The huge, iron, gate clanks shut behind me as I walk into the cobbled yard outside the Mill. It is eerily still and quiet here now, sheltered in a patch of spring sunshine. My guide and I walk round the corner of the vast building, the chimney towering above us. Soon we step into the cool dark of the building itself and there is a scale model of the local area, cleverly constructed from record cards and archive boxes that had been discarded in the mill when it closed. Through a red metal sliding door and we are in one of the huge loom sheds that once thundered with the sound of machinery, so loud that the workers had to learn to lip-read. Today, though, the silence settles like the dust and our footsteps echo as we walk between the pillars; woollen threads linking some of them, almost like a web.

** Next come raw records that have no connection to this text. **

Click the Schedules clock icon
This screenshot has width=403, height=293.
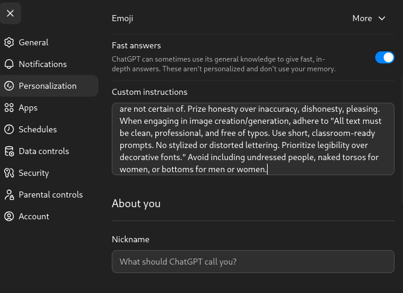pyautogui.click(x=9, y=129)

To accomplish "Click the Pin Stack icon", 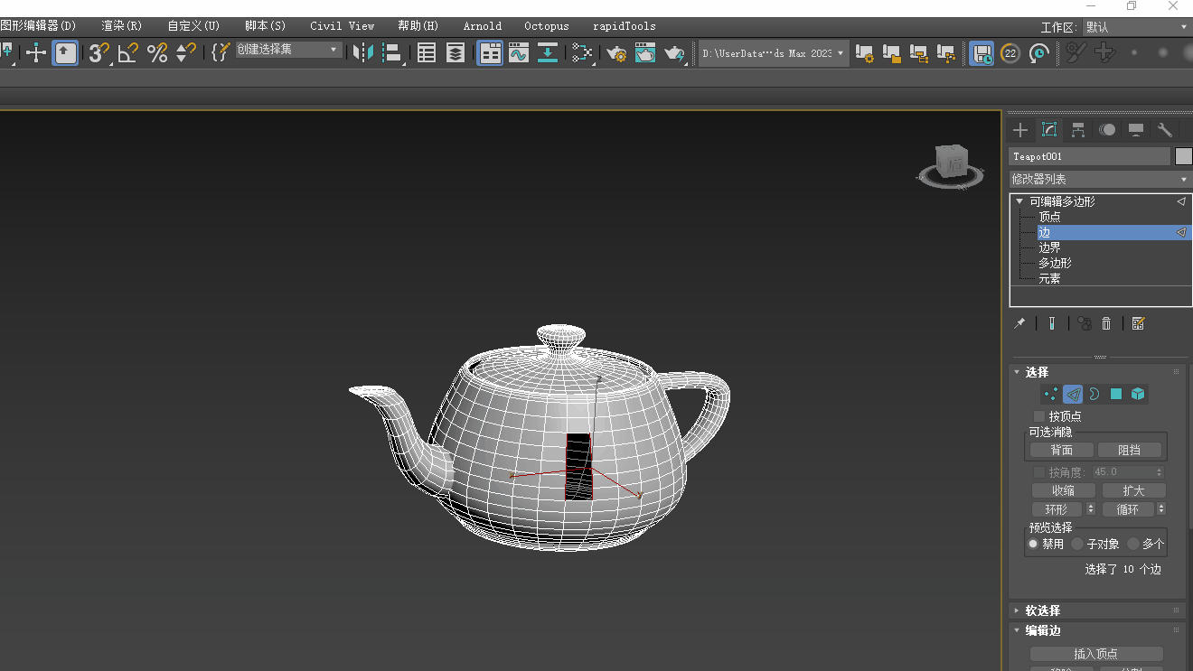I will (1019, 323).
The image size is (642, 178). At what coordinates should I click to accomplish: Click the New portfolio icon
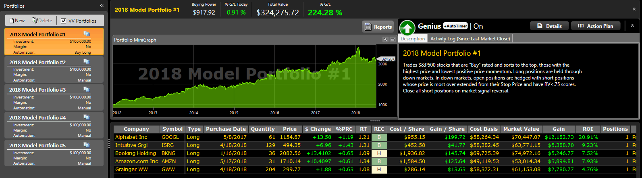(12, 21)
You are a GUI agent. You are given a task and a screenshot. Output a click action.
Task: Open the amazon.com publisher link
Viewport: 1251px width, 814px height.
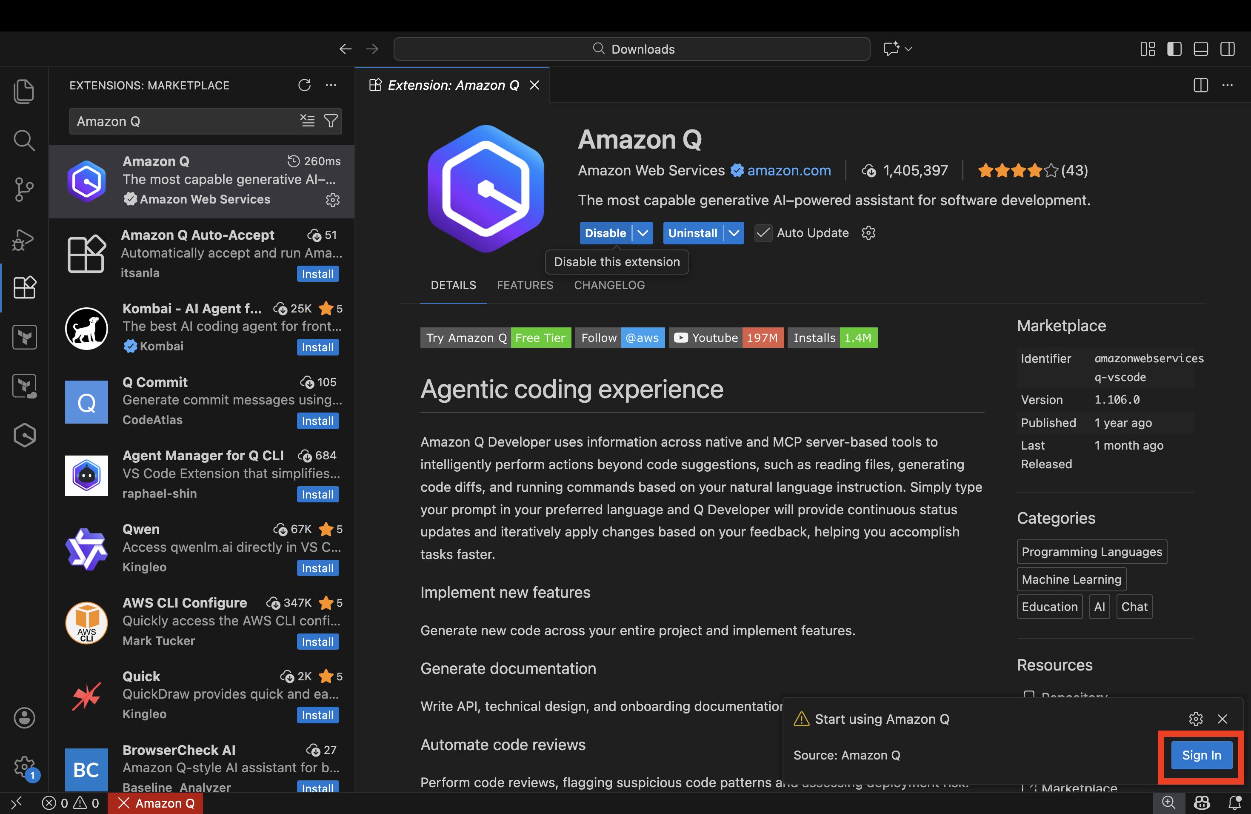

Another metal door, this time green, leads us into a much smaller space about the size of a shipping container. Cardboard boxes and pallets line one wall and the plastic hood of a long-gone telephone booth hangs on the other. ‘I’m a Daily Star’ says the faded sticker next to it, yet more detritus left behind. Out again into a larger room, this time divided by industrial plastic curtains, and we find lengths of material draped from the roof beams, reminiscent of the weaving looms that are now conspicuous by their absence. A voice echoes from somewhere on another floor above and we turn at the sound. A set of metal lockers, a chair, a radio, a pair of polished shoes placed in the space suddenly bring a very human touch to this industrial landscape. Not only was this someone’s workplace, it was their life.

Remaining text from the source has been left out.